# SOURCE DOCUMENT

In my experience the patients most likely to neglect themselves are those with chronic mental illness and learning disabilities. The part of the body they are most likely to neglect is their feet.
Over the years, I have seen neglected toe nails that have grown as thick and as long as the claws of a predatory animal. I have come across calluses and verrucas so extensive as to make walking a few steps an agony. I have treated athlete’s foot in the feet of not very athletic patients who have great difficulties, as a result of poor eyesight, arthritis or obesity, in reaching and tending to their sore and smelly toes. Ill-fitting shoes contribute to a cycle of restricted mobility, swelling feet and infection.
Neglected feet are not just a nuisance – to the patients themselves, their families and carers (and sometimes to other patients in the waiting room) – they can be a threat to life. I remember one patient with autism and learning disabilities whose combination of poorly-controlled diabetes and fungal foot infections led to cellulitis, amputation and a premature death from septicaemia.
One of my most rewarding investments as a GP has been in basic chiropody equipment. Given the difficulties many of our patients experience in gaining regular access to our local foot health clinic, I can offer at least temporary respite from the misery of corns and in-growing toenails, while trying to ensure they get regular expert attention to their feet.
There has been much hot air in recent years about providing regular ‘health checks’ for everybody, including people with mental illness and learning disabilities, and an accompanying obsession with inquiring into their lifestyles and behaviour. I find it more useful to ask them, ‘how are your feet?’.

# EXERCISE A
According to the article on foot neglect, which patients are most likely to neglect themselves?
# EXERCISE B
Repeat, word for word, everything in the article on foot neglect from "In my experience" down to "is their feet.".
The data that comes next is separate from the article on foot neglect.

# RECORDED INFORMATION
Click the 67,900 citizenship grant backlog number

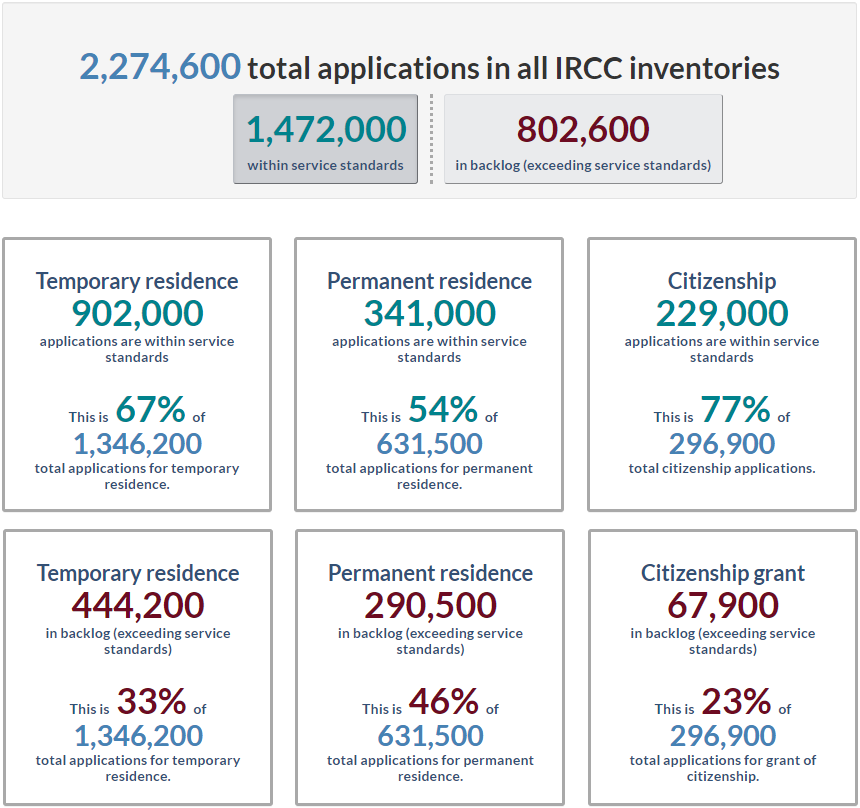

# EXERCISE SOLUTION A
Patients with chronic mental illness and learning disabilities.

# EXERCISE SOLUTION B
In my experience the patients most likely to neglect themselves are those with chronic mental illness and learning disabilities. The part of the body they are most likely to neglect is their feet.